通过发布文献求助，成功后即可免费获取论文全文。去求助

来源期刊

Briefings in bioinformatics 生物-生化研究方法

CiteScore

13.20

自引率

13.70%

发文量

549

审稿时长

6 months

期刊介绍： Briefings in Bioinformatics is an international journal serving as a platform for researchers and educators in the life sciences. It also appeals to mathematicians, statisticians, and computer scientists applying their expertise to biological challenges. The journal focuses on reviews tailored for users of databases and analytical tools in contemporary genetics, molecular and systems biology. It stands out by offering practical assistance and guidance to non-specialists in computerized methodologies.

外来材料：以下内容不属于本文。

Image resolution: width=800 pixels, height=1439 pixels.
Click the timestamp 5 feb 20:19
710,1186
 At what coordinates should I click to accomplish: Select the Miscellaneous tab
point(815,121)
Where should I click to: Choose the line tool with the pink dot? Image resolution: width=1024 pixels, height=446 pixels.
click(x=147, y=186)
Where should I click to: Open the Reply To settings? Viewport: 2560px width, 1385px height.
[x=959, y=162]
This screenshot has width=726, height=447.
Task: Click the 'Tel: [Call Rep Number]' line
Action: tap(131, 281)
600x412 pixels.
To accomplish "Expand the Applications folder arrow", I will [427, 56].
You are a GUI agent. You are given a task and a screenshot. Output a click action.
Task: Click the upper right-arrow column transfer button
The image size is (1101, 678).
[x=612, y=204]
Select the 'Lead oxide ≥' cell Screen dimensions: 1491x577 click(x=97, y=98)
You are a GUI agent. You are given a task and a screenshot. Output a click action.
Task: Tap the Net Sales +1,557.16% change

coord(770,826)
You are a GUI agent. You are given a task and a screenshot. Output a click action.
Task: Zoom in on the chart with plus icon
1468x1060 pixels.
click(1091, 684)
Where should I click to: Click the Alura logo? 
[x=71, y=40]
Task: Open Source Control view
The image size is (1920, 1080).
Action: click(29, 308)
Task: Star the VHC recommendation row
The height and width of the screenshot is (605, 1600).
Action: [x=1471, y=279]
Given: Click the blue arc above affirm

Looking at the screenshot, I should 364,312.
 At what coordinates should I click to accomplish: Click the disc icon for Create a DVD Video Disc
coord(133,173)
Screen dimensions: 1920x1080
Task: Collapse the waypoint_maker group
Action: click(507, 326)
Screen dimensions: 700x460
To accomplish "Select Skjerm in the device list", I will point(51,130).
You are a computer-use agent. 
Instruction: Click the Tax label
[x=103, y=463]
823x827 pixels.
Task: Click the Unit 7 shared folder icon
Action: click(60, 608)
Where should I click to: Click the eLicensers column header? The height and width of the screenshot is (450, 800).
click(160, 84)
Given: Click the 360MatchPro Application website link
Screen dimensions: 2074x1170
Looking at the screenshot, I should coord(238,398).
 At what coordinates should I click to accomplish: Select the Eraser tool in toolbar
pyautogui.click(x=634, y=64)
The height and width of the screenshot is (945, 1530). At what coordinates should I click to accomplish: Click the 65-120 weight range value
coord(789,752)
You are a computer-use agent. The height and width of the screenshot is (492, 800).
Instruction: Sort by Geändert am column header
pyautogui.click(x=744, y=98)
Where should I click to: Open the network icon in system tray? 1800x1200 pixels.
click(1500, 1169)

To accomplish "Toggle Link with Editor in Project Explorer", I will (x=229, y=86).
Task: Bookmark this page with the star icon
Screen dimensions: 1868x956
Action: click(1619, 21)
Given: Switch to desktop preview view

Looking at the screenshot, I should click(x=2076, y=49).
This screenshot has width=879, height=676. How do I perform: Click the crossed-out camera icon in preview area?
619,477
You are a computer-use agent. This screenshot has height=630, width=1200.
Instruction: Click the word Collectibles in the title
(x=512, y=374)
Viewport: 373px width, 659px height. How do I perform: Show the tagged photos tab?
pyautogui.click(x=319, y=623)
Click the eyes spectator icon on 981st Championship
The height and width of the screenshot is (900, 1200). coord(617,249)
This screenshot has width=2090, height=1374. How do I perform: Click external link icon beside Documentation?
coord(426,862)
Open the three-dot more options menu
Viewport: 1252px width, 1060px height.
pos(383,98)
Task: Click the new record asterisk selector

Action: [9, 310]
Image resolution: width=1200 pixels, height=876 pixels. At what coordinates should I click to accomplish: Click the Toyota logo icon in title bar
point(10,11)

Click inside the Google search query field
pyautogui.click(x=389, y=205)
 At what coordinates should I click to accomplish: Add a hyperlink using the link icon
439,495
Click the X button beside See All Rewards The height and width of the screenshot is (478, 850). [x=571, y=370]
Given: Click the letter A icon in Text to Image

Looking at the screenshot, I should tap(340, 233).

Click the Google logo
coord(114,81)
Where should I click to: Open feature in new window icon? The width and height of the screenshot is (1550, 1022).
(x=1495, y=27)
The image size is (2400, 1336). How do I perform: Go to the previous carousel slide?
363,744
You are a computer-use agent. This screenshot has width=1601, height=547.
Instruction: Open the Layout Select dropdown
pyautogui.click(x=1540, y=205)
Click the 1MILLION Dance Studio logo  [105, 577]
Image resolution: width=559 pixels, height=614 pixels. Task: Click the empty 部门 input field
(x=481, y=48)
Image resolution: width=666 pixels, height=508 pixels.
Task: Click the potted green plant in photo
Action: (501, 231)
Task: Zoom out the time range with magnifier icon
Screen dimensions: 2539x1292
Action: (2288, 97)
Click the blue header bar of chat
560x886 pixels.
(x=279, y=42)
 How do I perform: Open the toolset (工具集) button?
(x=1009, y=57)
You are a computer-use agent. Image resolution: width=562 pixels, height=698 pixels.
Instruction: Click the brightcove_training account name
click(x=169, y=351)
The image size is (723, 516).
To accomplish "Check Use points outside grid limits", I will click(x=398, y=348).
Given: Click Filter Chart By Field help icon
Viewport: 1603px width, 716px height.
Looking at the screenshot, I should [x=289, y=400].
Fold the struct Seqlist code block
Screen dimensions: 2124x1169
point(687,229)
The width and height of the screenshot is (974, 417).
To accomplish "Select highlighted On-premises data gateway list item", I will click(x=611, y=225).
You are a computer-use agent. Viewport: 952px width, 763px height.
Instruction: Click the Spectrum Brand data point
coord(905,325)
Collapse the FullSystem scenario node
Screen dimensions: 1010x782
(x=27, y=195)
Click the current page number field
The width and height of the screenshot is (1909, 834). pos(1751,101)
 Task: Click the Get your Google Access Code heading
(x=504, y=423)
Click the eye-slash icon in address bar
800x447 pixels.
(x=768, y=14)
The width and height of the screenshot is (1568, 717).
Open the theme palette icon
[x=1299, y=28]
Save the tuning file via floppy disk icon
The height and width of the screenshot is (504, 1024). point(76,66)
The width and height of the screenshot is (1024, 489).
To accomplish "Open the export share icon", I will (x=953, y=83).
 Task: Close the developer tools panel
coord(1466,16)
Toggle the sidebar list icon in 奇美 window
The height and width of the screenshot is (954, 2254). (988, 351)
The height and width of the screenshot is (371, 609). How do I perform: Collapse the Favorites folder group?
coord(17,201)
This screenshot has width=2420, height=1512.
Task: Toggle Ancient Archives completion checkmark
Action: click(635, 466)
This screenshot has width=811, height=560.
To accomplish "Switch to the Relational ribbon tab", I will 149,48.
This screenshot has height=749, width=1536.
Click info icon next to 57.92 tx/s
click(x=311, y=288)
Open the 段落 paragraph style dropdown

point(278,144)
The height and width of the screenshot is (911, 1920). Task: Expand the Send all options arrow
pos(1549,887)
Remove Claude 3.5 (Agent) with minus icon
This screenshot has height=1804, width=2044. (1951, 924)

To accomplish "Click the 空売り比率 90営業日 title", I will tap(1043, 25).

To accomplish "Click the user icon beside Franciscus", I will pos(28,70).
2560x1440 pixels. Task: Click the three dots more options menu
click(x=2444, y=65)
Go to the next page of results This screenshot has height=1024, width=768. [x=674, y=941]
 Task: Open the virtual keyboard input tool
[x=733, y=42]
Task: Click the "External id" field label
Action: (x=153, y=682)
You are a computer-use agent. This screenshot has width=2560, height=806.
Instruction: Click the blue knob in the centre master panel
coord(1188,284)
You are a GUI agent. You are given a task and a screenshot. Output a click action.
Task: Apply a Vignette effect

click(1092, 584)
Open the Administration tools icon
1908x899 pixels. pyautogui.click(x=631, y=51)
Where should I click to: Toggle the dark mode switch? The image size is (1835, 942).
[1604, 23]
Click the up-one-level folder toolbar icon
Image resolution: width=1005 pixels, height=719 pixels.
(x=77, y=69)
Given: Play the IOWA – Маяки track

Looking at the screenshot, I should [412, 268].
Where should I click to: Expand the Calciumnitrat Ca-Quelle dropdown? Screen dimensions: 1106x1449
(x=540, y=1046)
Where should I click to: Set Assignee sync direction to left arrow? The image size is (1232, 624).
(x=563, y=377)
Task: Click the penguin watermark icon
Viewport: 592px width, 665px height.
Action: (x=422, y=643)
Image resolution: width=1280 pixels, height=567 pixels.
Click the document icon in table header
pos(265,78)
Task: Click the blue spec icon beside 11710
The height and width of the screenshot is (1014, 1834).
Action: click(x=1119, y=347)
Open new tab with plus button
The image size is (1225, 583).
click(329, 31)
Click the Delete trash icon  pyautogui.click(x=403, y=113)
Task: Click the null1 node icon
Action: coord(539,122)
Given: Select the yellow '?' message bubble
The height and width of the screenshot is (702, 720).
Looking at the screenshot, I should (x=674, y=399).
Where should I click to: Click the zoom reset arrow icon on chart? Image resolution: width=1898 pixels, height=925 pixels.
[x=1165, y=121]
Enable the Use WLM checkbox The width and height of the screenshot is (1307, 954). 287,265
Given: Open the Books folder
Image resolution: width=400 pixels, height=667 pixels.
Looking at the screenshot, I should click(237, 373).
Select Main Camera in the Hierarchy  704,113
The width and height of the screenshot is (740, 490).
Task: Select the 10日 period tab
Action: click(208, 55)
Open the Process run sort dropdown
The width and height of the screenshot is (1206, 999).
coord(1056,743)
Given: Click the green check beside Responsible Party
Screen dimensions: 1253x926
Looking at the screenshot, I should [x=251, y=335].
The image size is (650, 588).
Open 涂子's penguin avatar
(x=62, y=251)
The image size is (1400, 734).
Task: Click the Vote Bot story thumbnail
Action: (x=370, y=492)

Covering a wide range from introductory concepts to specific protocols and analyses, the papers address bacterial, plant, fungal, animal, and human data. The journal's detailed subject areas include genetic studies of phenotypes and genotypes, mapping, DNA sequencing, expression profiling, gene expression studies, microarrays, alignment methods, protein profiles and HMMs, lipids, metabolic and signaling pathways, structure determination and function prediction, phylogenetic studies, and education and training.